◆ **Page excerpt**
===

Gibson E. Armstrong (born August 28, 1943) is an American politician from Pennsylvania who served as a Republican member of the Pennsylvania State Senate for the 13th district from 1984 to 2009.  He was a member of the Pennsylvania House of Representatives for the 100th district from 1977 to 1984.

Early life and education
Armstrong was born in Butler, Pennsylvania to S. Gibson and Helene Burns Armstrong.  He graduated with a BBA from Westminster College in 1965.  He served as a Captain in the U.S. Marine Corps from 1966 to 1969 in the Vietnam War.

Career
Armstrong chaired the Appropriations Committee and Banking and Insurance Committees and was a member of the Finance Committee, Labor and Industry Committee, Rules Committee and the Urban Affairs Committee.

His son, Gibson C. Armstrong, held his father's former state house seat from 2002 to 2006, when he was defeated in the Republican primary due to voter anger at the 2005 legislative pay raise. The elder Armstrong had supported, voted for and accepted the pay raise, while the younger Armstrong voted against it and did not take it.

===

◆ **Data extract**

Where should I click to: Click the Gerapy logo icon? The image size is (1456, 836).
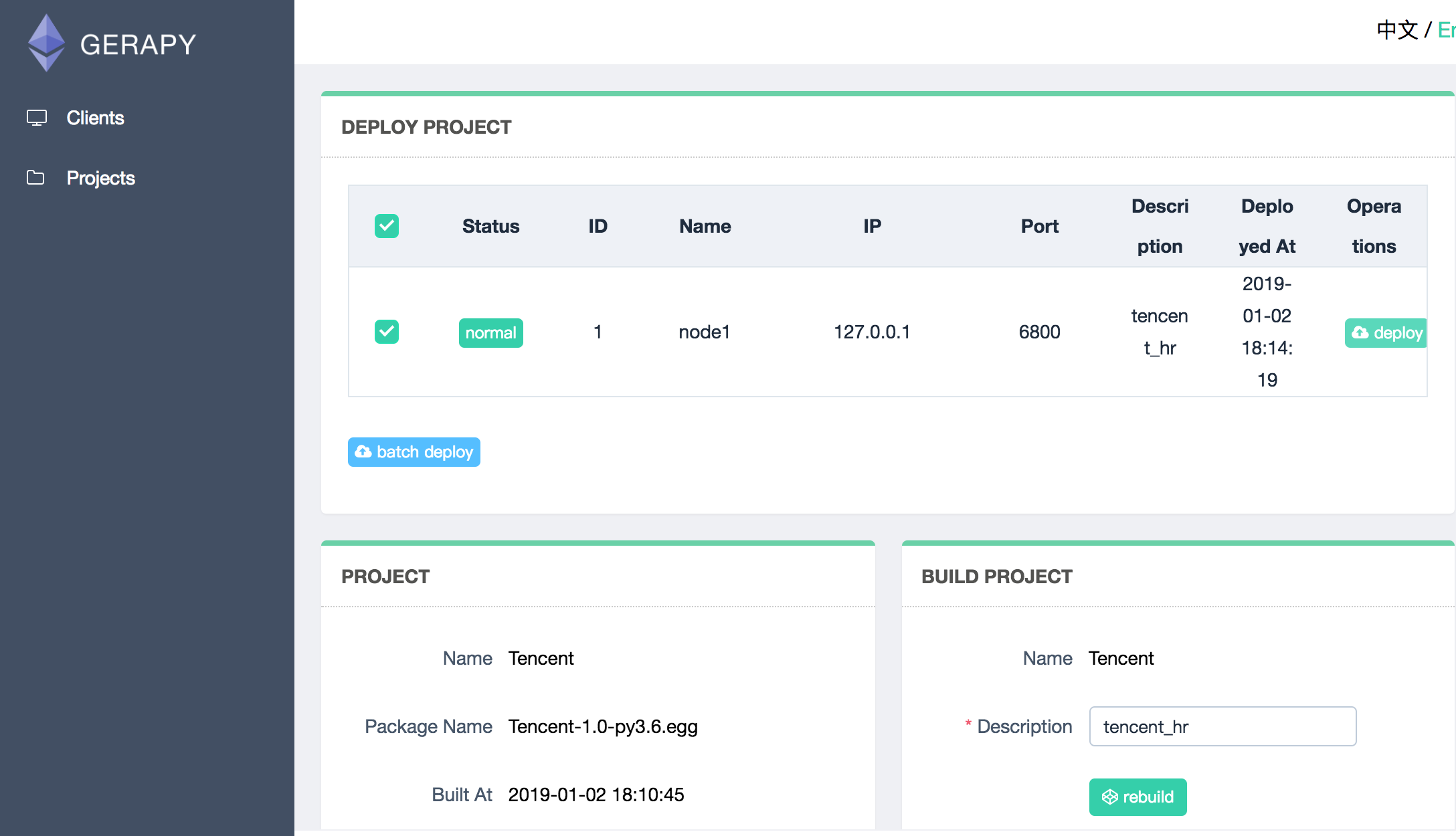click(46, 43)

===

◆ **Written task**
According to the biography of Gibson E. Armstrong, which district did he represent in the Pennsylvania House of Representatives?

◆ **Solution to the problem**
The 100th district.